Merate, Colico e Valmadrera classificati ''Comuni virtuosi'' dal Ministero. Si allenta il Patto con una maggior possibilità di spesa

Merate, Colico e Valmadrera

Merate, Colico e Valmadrera sono i tre comuni classificati come virtuosi dal Ministero dell'Economia e delle Finanze. Un riconoscimento di grande importanza non solo sul piano tecnico ma anche su quello concreto perché grazie a questa classificazione il Ministero concede un allentamento del Patto di Stabilità che per Merate significa poter spendere nel 2012, 969mila euro in più. In pratica il doppio rispetto a quanto era stato correttamente stimato in sede di stesura dello schema di bilancio preventivo.

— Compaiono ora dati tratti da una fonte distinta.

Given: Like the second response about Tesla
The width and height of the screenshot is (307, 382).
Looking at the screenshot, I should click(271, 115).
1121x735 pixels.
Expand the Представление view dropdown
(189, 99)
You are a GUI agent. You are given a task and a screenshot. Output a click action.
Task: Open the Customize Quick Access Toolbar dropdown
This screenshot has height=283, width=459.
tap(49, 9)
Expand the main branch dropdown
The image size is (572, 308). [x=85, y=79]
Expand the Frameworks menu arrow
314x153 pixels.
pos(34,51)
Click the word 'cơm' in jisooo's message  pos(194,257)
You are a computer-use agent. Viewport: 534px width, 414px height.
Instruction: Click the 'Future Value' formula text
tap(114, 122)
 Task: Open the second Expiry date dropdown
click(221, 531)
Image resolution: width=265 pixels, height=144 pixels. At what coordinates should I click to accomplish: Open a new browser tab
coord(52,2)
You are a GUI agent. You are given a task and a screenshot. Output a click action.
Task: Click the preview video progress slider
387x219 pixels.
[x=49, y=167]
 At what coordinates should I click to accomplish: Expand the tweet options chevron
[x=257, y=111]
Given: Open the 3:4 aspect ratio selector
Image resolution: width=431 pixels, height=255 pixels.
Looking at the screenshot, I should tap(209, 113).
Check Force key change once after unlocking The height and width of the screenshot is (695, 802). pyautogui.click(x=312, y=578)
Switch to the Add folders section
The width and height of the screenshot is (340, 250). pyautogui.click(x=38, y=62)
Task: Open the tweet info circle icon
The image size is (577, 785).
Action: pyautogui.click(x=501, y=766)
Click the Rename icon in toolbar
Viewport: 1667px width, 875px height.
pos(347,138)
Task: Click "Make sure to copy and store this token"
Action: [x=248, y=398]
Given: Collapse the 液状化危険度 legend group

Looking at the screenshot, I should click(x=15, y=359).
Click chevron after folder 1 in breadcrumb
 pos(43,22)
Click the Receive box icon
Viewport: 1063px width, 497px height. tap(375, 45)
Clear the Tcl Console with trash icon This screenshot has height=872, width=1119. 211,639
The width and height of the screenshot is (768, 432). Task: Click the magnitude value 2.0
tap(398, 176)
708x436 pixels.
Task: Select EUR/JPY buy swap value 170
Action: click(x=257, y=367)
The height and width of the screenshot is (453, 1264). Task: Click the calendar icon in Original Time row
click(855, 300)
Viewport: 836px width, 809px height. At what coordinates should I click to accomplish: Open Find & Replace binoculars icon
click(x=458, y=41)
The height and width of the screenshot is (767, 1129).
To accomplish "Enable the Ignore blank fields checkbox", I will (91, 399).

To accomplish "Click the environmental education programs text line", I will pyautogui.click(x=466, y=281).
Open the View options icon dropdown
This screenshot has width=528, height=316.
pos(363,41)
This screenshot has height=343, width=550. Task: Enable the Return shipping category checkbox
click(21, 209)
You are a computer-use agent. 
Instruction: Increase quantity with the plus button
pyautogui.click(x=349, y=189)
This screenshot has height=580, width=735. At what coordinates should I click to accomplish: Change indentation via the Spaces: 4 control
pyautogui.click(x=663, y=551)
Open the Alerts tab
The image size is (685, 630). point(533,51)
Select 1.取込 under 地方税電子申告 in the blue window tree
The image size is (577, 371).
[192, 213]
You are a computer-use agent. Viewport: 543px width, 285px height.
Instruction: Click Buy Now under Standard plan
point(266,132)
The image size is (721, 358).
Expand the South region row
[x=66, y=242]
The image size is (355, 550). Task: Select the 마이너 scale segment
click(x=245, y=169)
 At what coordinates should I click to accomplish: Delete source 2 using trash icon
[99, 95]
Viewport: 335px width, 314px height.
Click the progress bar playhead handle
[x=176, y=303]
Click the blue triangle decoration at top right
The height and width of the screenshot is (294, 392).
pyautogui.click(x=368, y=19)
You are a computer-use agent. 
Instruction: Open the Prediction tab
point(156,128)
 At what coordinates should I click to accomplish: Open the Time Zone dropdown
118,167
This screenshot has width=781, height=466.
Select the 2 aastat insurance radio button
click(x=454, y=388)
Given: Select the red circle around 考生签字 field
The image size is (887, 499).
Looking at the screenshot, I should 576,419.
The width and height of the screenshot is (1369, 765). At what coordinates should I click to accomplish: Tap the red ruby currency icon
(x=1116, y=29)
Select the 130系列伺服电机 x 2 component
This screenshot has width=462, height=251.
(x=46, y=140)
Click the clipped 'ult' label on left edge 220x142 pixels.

I fattori fondamentali che hanno permesso ai tre comuni di ottenere la palma di virtuosi sono il pieno rispetto del Patto di Stabilità del 2010 e il conseguimento dei tre parametri indicati rispetto al consuntivo 2009. I parametri sono: 1) Autonomia finanziaria, il grado cioè di autofinanziamento del Comune in alternativa al reperimento di risorse sul mercato esterno; 2) Equilibrio di parte corrente, ossia il rapporto bilanciato tra entrate e uscite correnti (nel privato l'acid test, ottimo se pari a 1); 3) Capacità di riscossione, in altre parole l'impegno della macchina comunale nel riscuotere tasse, tariffe e imposte. A Merate si è raggiunto un livello attorno al 95% e solo nello scorso anno gli Uffici, anziché la società esterna, hanno saputo recuperare oltre 200mila euro di Ici arretrata.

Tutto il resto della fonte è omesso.